Please write out exactly the lines from the one with "Where should I" through the end of the data below, both ends included, and omit any pictures.

───── SOURCE MATERIAL

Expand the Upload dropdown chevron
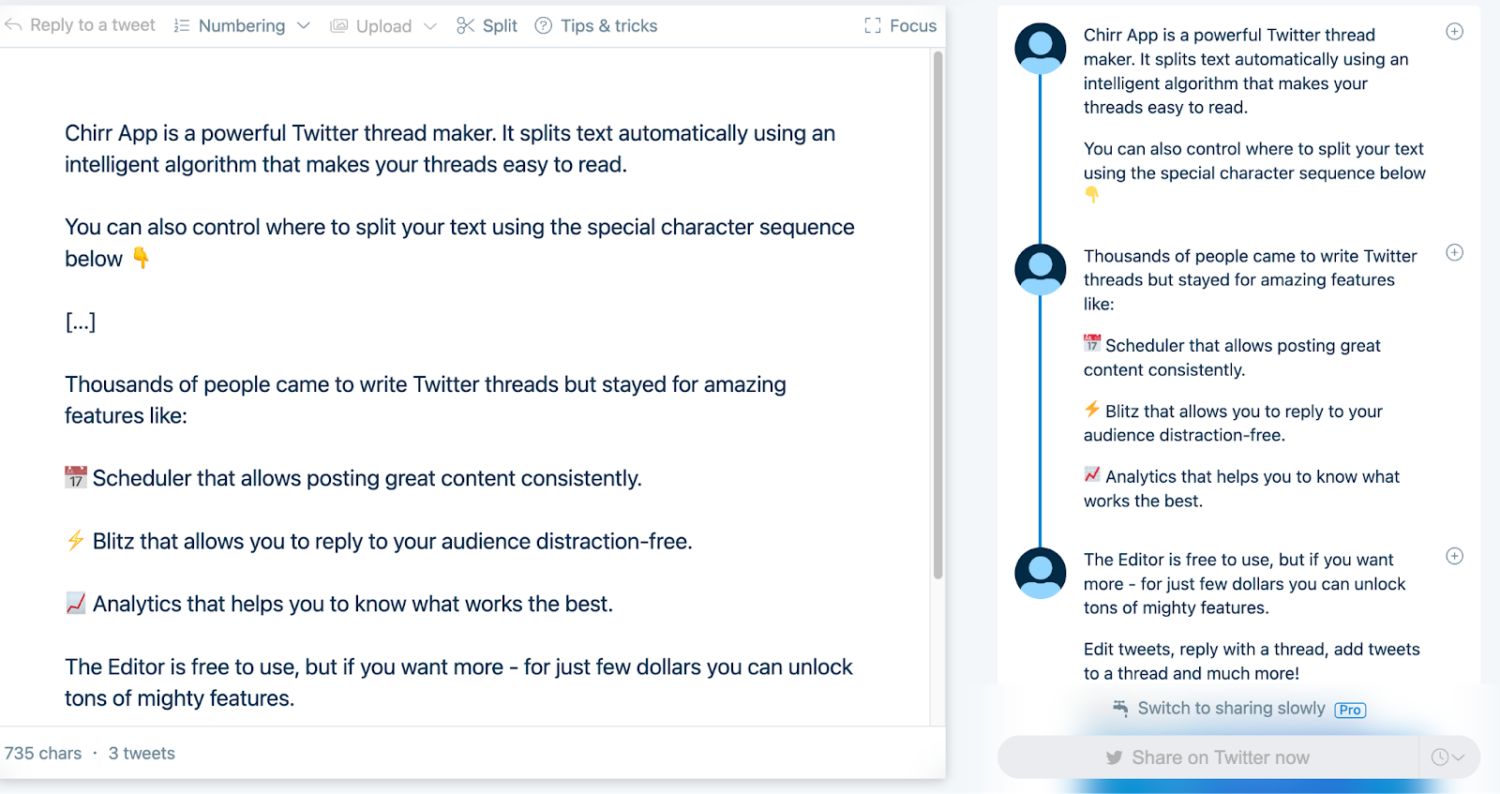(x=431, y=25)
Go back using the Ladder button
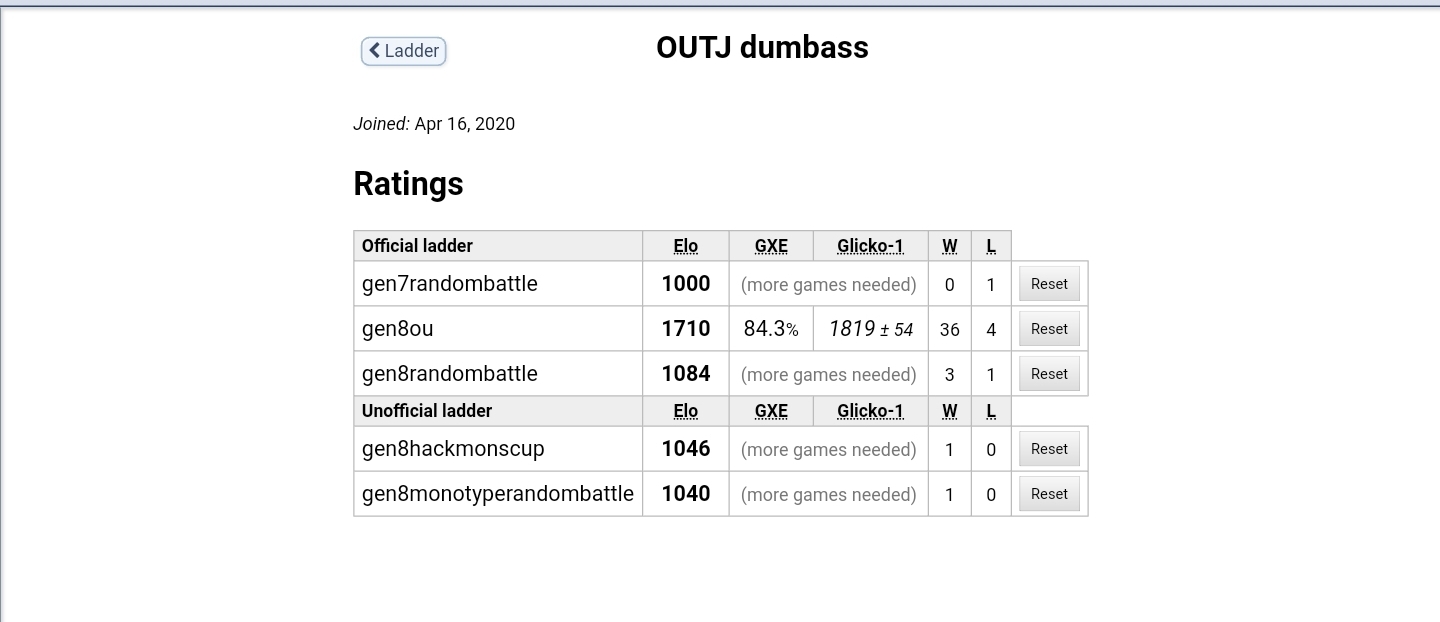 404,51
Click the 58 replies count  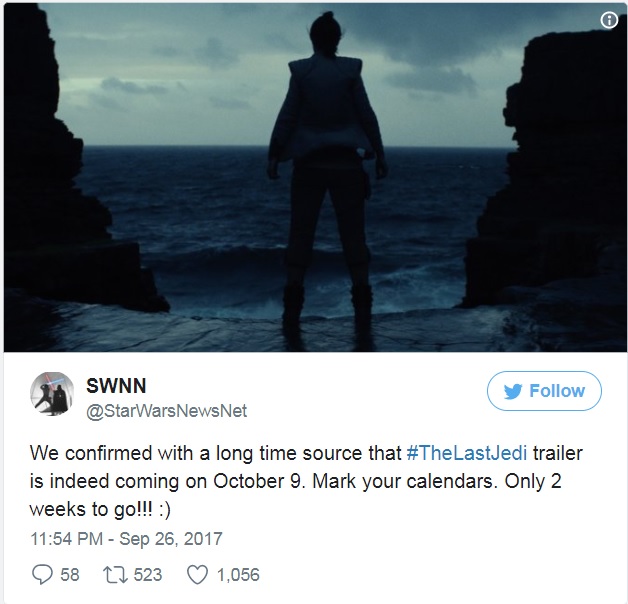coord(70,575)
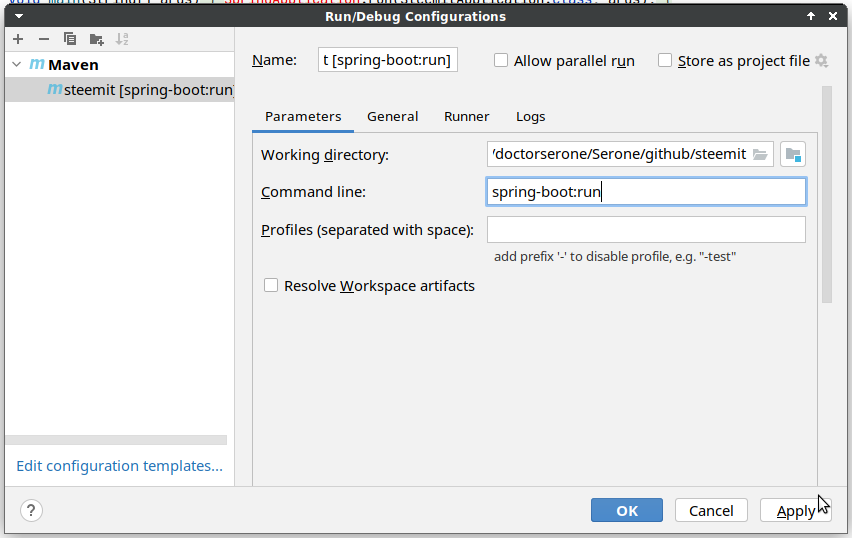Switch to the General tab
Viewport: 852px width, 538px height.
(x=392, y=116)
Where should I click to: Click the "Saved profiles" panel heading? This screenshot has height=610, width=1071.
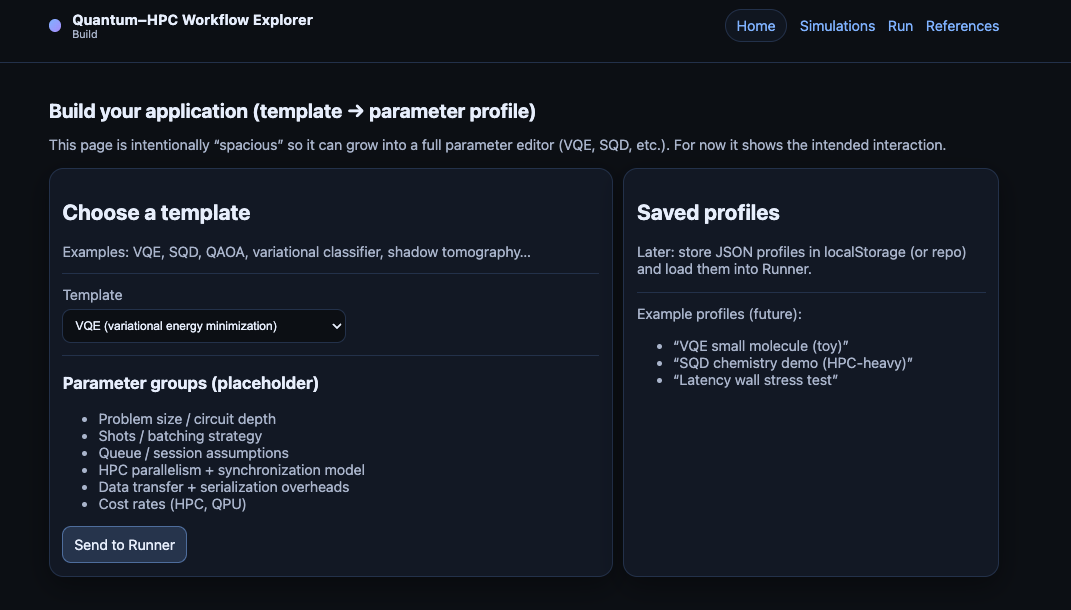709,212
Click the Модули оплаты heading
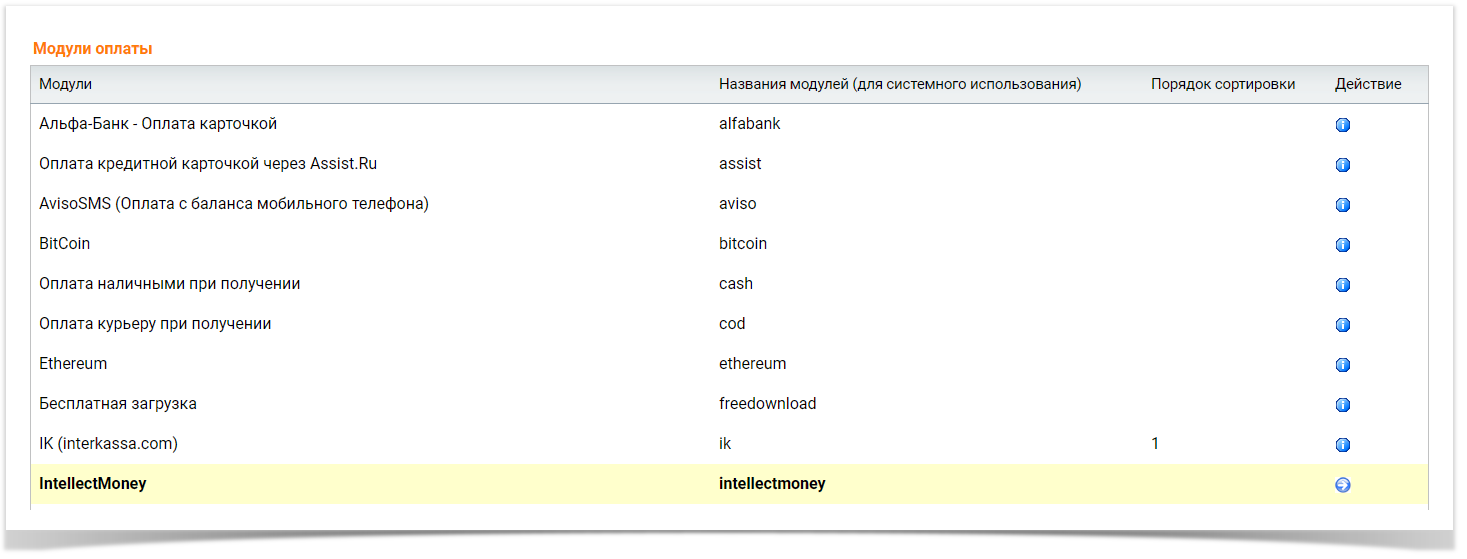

──────────

* _SOLUTION_
Where should I click to: Click the "Saved profiles" panel heading? This screenshot has height=610, width=1071.
709,212
Click the Модули оплаты heading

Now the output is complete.